Vaginal Vault Procedures
Risk of post-hysterectomy apical prolapse is about 0.36% per year; or 1% (at 3yrs) and 5% (at 17yrs). The vaginal vault can be supported vaginally or abdominally.
Sacrospinous Ligament Fixation (SSF)
A longitudinal posterior or anterior vaginal wall incision is performed to expose the ischial spine using sharp and blunt dissection. The sacrospinous ligament may then be palpated running from the ischial spine to the lower aspect of the sacrum. A delayed absorbable suture (PDS) is passed through the ligament. A number of techniques are available to do this. A standard long needle holder or a specially designed Miya hook ligature carrier can be used. Most recently, the Capio® ligature carrier (see table) has been launched which makes the procedure significantly easier. Both right and left Sacrospinous ligaments can be used to support the vagina. Some surgeons employ only one ligament but there is no evidence to suggest that a uni-or bilateral is better.
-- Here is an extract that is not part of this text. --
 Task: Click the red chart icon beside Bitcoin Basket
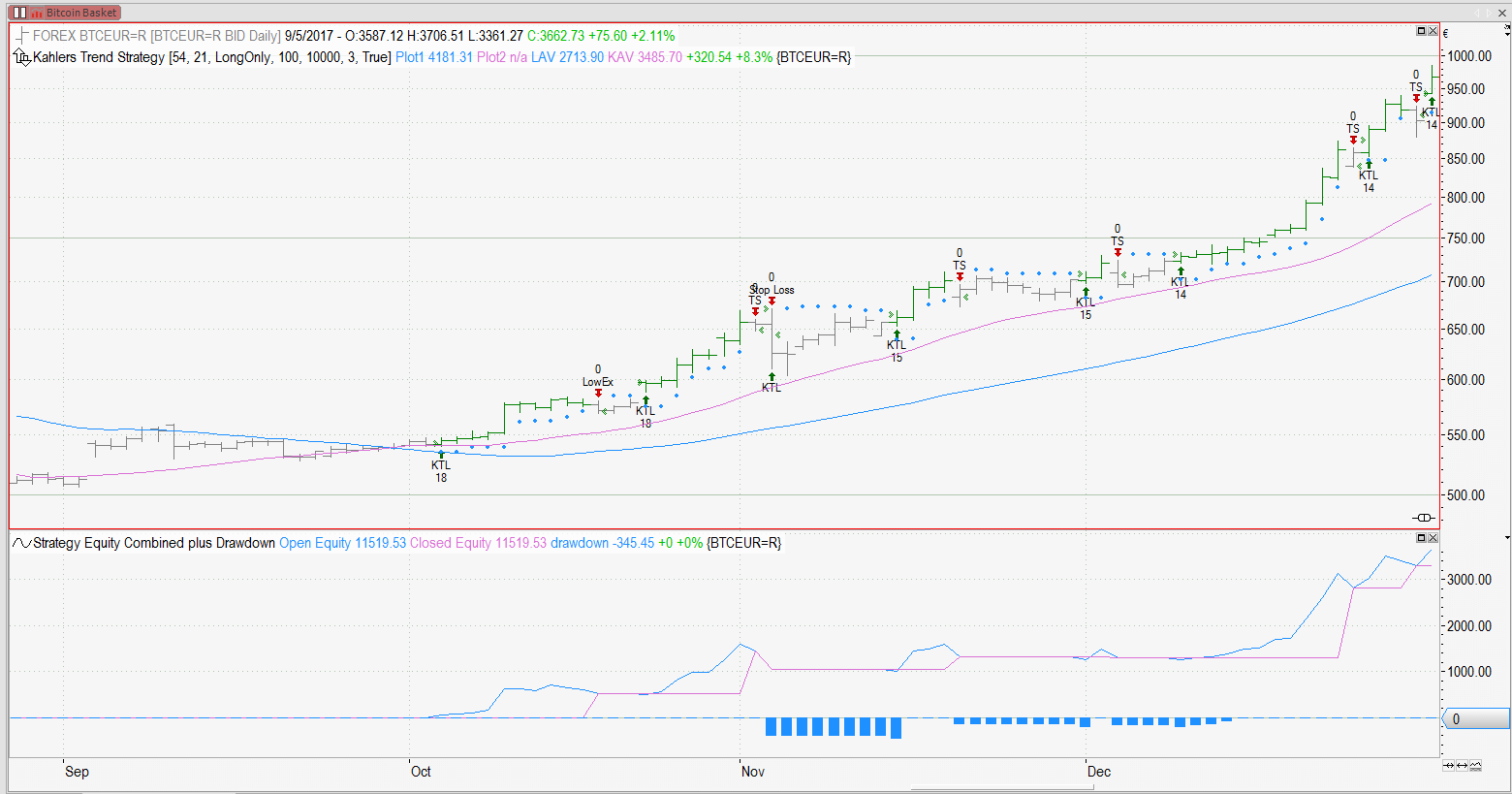coord(37,14)
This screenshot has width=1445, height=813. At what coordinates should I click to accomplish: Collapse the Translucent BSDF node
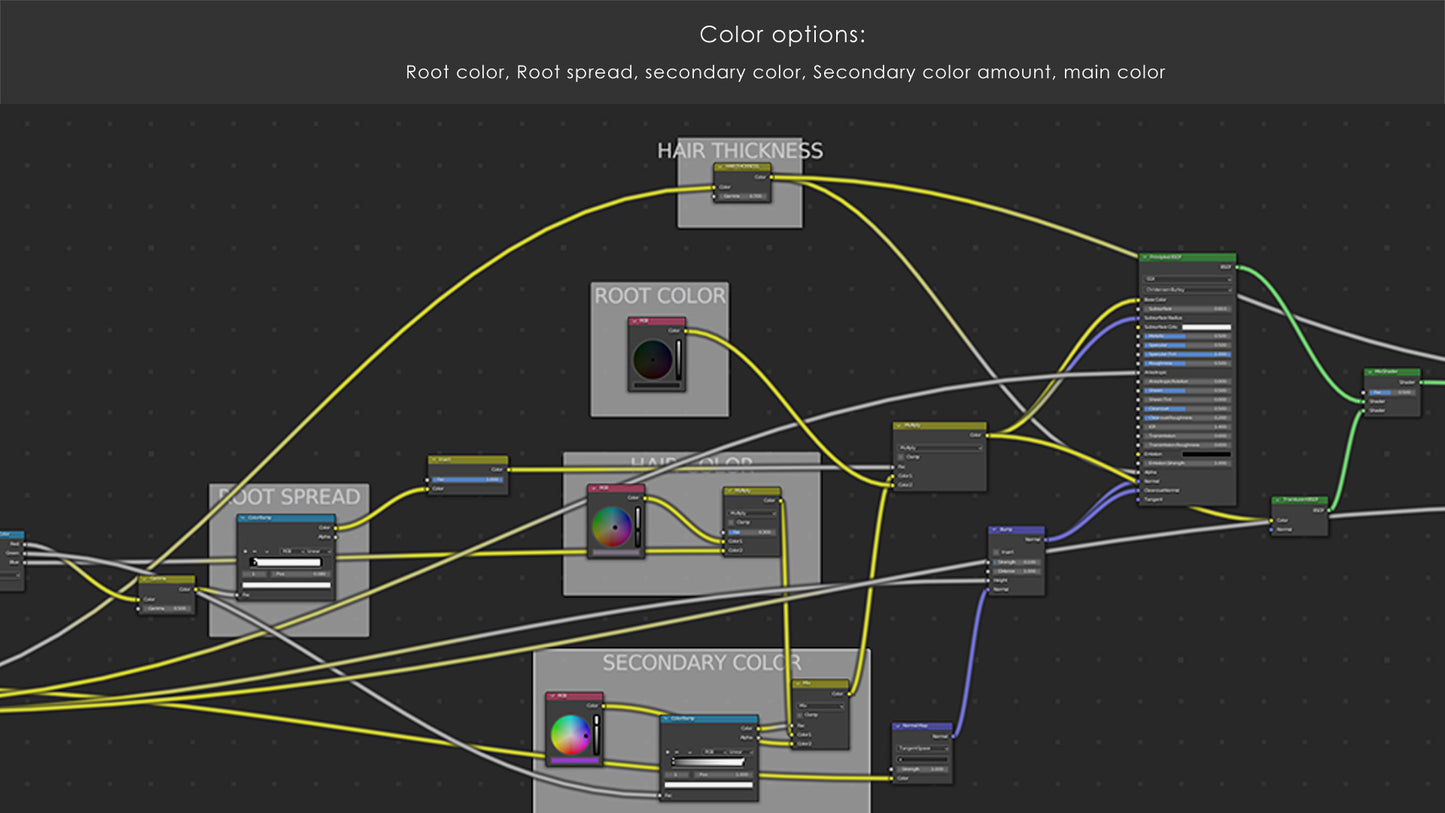(1278, 500)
Vaginal procedures that suspend the apex
Vaginal obliterative procedures
Abdominal procedures that suspend the apex
Care must be taken to avoid the sacral plexus and sciatic nerve which are superior to the ligament, and the pudendal vessels and nerve which are lateral to the ischial spine. The sacrospinous sutures are then tied to support the vaginal vault from the sacrospinous ligament. Since the vaginal axis is changed by the procedure there is a risk of post-operative dyspareunia and development of stress incontinence. Success rates for this procedure are in the region of 80-95%.
Complications of SSF:
- Buttock pain
- Nerve injury
- Rectal injury
- Stress incontinence
- Vaginal stenosis
- Anterior vaginal wall prolapse
In this procedure, the vaginal vault is fixed to the illiococcygeus muscle fascia on both sides, just anterior to the ischial spines. The procedure can be performed through either an anterior or posterior vaginal incision. A delayed absorbable suture is used and secured to the vaginal vault and is associated with a good anatomical result with an adequate vaginal length with no deviation. A trial comparing illiococcygeus fixation and sacrospinous fixation found similar outcomes and comparable complication rates.
See separate chapter
Colpocleisis is an excellent option in patients who are certain that they will not want to be sexually active in the future. This is often a last resort in many women who have had recurrent procedures for vaginal prolapse. In partial colpocleisis (so-called Le Fort colpocleisis), the vagina is obliterated by excising rectangles of vaginal epithelium from the anterior and posterior aspects of the prolapse. These raw areas are then sutured together, thereby burying the cervix and obliterating the vagina. In total colpocleisis all the vaginal skin is removed and the anterior and posterior vaginal walls approximated. In both these procedures, an aggressive perineorrhaphy is performed. There is a high incidence of stress incontinence (up to 42%) following these procedures and therefore a concomitant midurethral tape is mandatory. These procedures are performed on an outpatient basis with an immediate return to normal activities, and success rates as high as 100% have been described.